Alcanzar el Objetivo 1 en América Latina y el Caribe es un desafío notable debido a que el número absoluto de personas pobres está en aumento y la región es la más desigual del mundo. Las desigualdades son muy marcadas tanto entre los países como dentro de ellos. Los promedios regionales y nacionales de los indicadores sociales esconden grandes disparidades en el ingreso, el origen étnico, el género y la ubicación geográfica.

Una nueva visión global
La Declaración del Milenio —firmada por 189 gobiernos y jefes de Estado en la Cumbre del Milenio organizada en 2000 por las Naciones Unidas, en Nueva York— establece un marco de referencia que...[Leer más]

La tasa de crecimiento económico en la región es muy baja.
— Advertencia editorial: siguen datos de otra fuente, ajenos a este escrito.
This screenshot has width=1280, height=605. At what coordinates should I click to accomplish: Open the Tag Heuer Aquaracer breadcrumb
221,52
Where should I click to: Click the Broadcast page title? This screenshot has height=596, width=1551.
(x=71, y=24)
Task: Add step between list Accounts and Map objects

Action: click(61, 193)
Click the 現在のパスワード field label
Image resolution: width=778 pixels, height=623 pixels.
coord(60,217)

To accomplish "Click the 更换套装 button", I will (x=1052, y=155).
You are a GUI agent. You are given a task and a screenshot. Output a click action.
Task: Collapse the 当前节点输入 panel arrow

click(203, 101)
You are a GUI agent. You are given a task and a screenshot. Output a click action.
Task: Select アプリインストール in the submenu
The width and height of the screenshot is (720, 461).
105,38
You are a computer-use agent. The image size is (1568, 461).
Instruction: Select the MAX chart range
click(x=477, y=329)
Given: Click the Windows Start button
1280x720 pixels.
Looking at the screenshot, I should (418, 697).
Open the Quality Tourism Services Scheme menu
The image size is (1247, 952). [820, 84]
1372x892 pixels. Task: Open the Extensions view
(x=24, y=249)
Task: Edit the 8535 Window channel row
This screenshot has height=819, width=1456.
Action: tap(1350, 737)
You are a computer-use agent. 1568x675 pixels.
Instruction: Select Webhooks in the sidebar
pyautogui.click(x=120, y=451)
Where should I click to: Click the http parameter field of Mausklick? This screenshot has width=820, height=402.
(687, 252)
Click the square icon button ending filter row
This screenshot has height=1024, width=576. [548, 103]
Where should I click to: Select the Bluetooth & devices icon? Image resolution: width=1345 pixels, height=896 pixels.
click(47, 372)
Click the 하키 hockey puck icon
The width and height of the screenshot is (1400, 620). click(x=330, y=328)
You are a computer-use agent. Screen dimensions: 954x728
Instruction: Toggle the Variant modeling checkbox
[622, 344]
Según la Comisión Económica para América Latina (CEPAL), las economías de la región crecieron apenas el 1,5% en 2003; más aún, el crecimiento del PIB per cápita fue cero después de haber sido negativo en los años 2001 y 2002.

El Programa de las Naciones Unidas para el Desarrollo (PNUD), la CEPAL, y el Instituto Brasileño para la Investigación de la Economía Aplicada (IPEA) realizaron en 2002 un estudio de 18 países de la región para determinar cuáles son las condiciones necesarias para que en 2015 cada uno de ellos disminuya a la mitad la tasa de extrema pobreza que tenía en 1999. Las simulaciones basadas en el desempeño histórico de los países causaron preocupación.

Si se toman en cuenta las tendencias actuales, sólo 7 de los 18 países —Argentina (antes de la crisis financiera), Chile, Colombia, Honduras, Panamá, República Dominicana y Uruguay —alcanzarán en 2015 los objetivos relacionados con la pobreza. Otros seis —Brasil, Costa Rica, El Salvador, Guatemala, México y Nicaragua— lograrán, de manera muy lenta, reducir la incidencia de la pobreza extrema. Los otros cinco — Bolivia, Ecuador, Paraguay, Perú y Venezuela— seguramente aumentarán sus niveles de extrema pobreza a causa del aumento de las desigualdades en los ingresos, de la disminución del ingreso o de ambos factores combinados.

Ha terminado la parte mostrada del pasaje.